Sheridan asked how information governance has changed during COVID.
“I think governance is always a very interesting question,” Cane said. “We’re now focusing a lot more on data analytics and using what used to be our GIS team to really expand into sort of a data stewardship role and identifying what are the key metrics and the data sources that we’re going to be using. It’s a bit of a journey, I’d say and our digital strategy helps us frame some of it, but we still have a distance to go.”
What to do with all that data?
“I think that a lot of organizations have just been collecting data over the course of time because they have the ability to, and then eventually the question becomes, okay what are we going to do with it and what was the requirement for us to collect in the first place, and then, does that requirement still exist today?” Pugliese said.
Lynch remarked that in a way, the move towards data collection was driven in the same way his kids collected sticks when they’re on a hike – there are lots available, so they grabbed as many as possible because they could.
“I think when the technology was introduced first and we could get like things like telemetry data in real time, this was so exciting when we didn’t have it before.

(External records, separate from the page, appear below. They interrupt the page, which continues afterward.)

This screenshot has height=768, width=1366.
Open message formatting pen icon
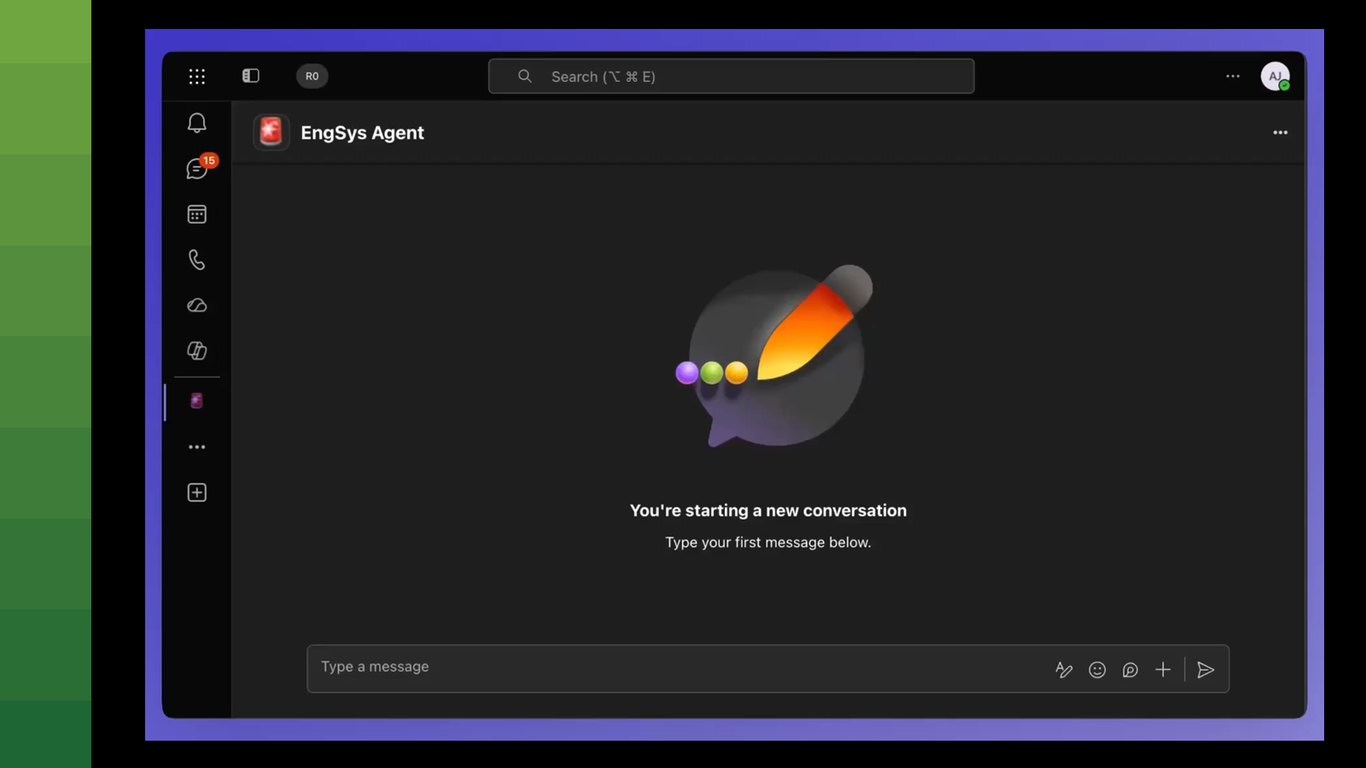point(1064,670)
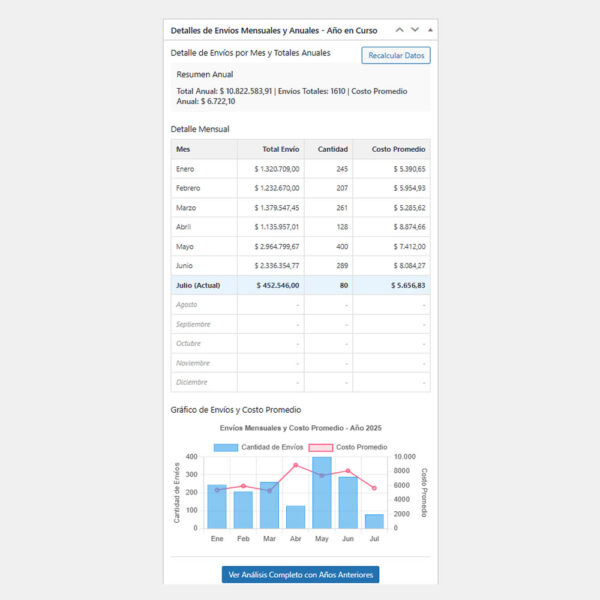Toggle Cantidad de Envíos legend swatch
The width and height of the screenshot is (600, 600).
226,447
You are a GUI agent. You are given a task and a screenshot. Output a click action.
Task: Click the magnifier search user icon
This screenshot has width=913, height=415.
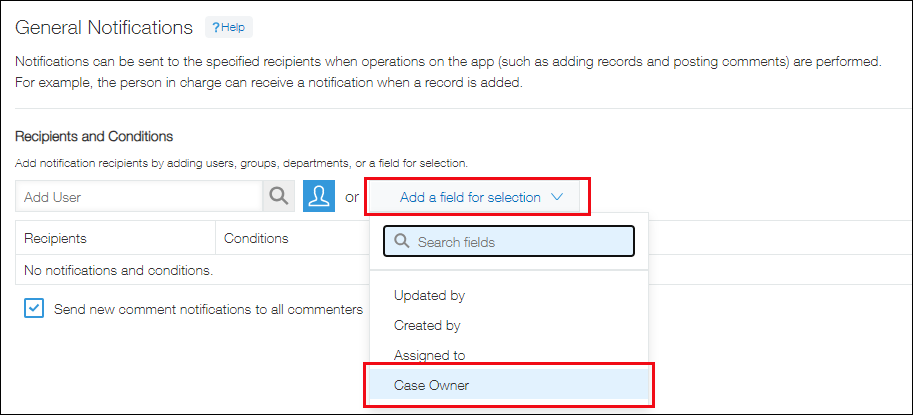278,197
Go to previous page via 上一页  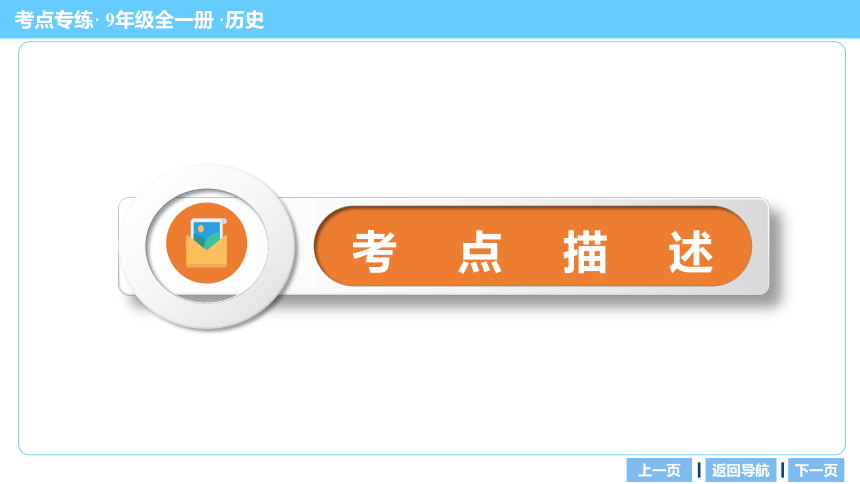click(659, 470)
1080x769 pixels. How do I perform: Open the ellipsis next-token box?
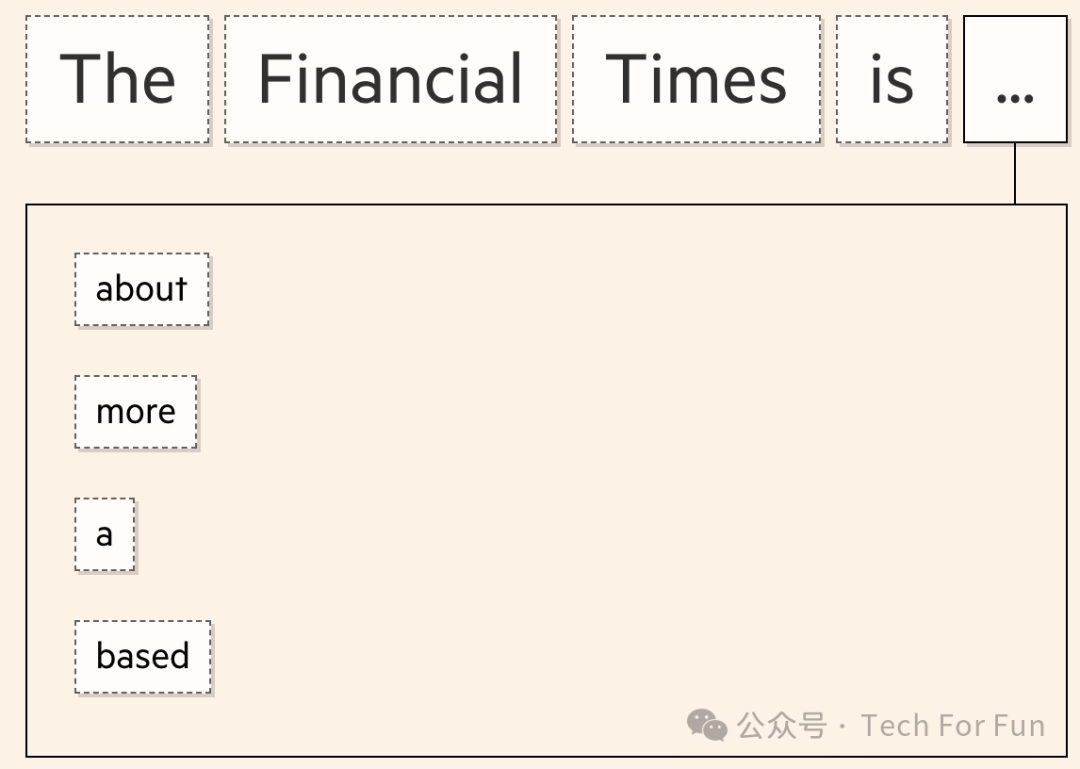pos(1015,80)
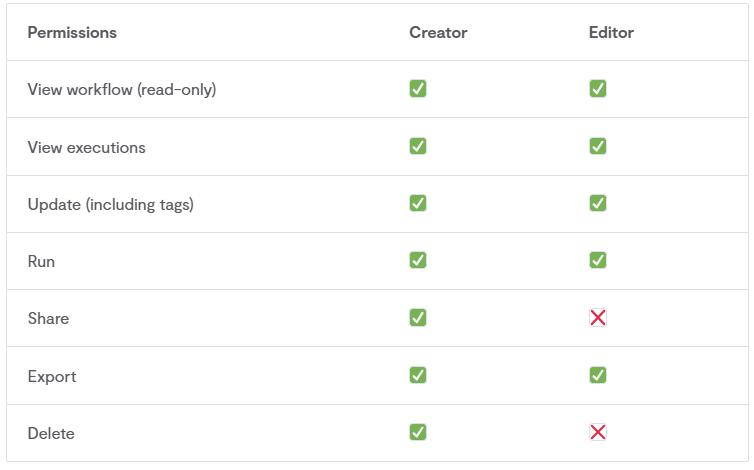Click Editor checkmark in View executions row

[598, 146]
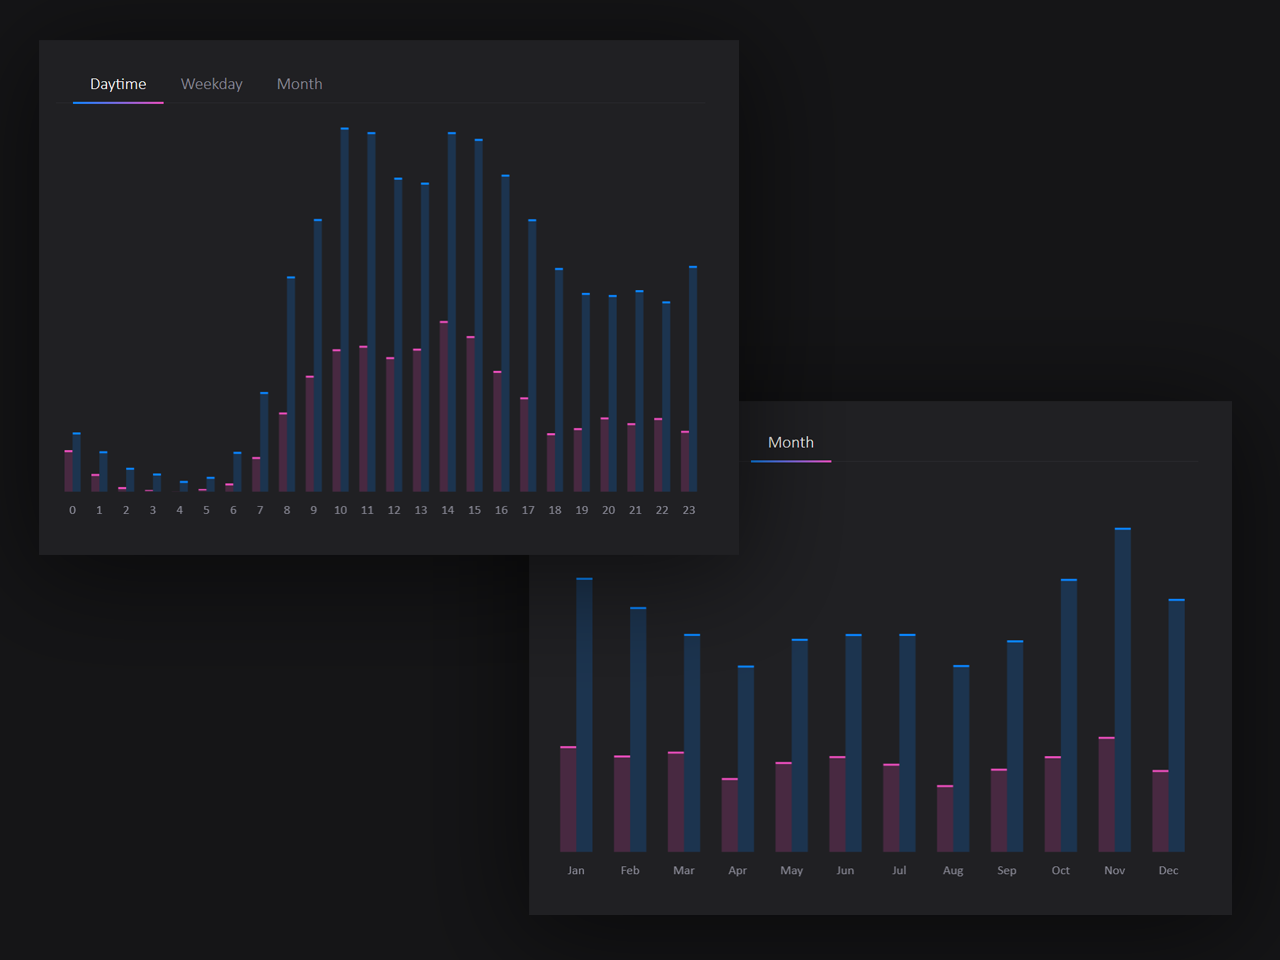Screen dimensions: 1280x960
Task: Switch to the Weekday tab
Action: [x=211, y=84]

And unfortunately, although it was wonderful, now we’re dealing with the hangover of that, which is maintaining and storing this data, so I think two really, really good, well-made points: we have to be disciplined and go on maybe a bit of a data diet and not just constantly collect it.”
To wind up the session, Sheridan asked what factors panelists see that stifles their ability to innovate.
“One of the things that I’m seeing is there’s a certain what I would call flatness – it’s almost a sameness of living every day and working every day and the question is, how do we inspire people,” Cane said. “They’re really becoming so insular. How do you create energy and excitement and really be giving people not only permission, but the incentive to start to think outside the box?”
“The narrowness of focus is certainly one of them and certainly what we’ve tried to do in order to create that excitement or create that innovation is bringing people together from various parts of the organization to come up with, we’re calling them pivot plans, but I guess you could call them anything,” Pugliese said. She pointed out that the future of work, with some people choosing to go into their offices and others who don’t want to commute, will be very different. “We’ve got these great virtual tools that we haven’t quite figured out yet. How do we use those to actually create engagement? I think I’ll call it the secret sauce that’s missing, regardless of what our future work is going to look like, that is going to be a requirement.”